**TASK INSTRUCTIONS**.
Print each line of the material again, keeping everything exact.
=======
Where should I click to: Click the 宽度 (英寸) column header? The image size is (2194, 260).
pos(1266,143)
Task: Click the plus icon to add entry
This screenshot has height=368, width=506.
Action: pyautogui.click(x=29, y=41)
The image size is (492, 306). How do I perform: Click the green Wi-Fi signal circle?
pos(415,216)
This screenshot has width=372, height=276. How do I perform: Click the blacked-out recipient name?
=======
**RESPONSE TO THIS EXERCISE**.
Where should I click to: Click the 宽度 (英寸) column header? The image size is (2194, 260).
pos(1266,143)
Task: Click the plus icon to add entry
This screenshot has height=368, width=506.
Action: pyautogui.click(x=29, y=41)
The image size is (492, 306). How do I perform: Click the green Wi-Fi signal circle?
pos(415,216)
This screenshot has width=372, height=276. How do I perform: Click the blacked-out recipient name?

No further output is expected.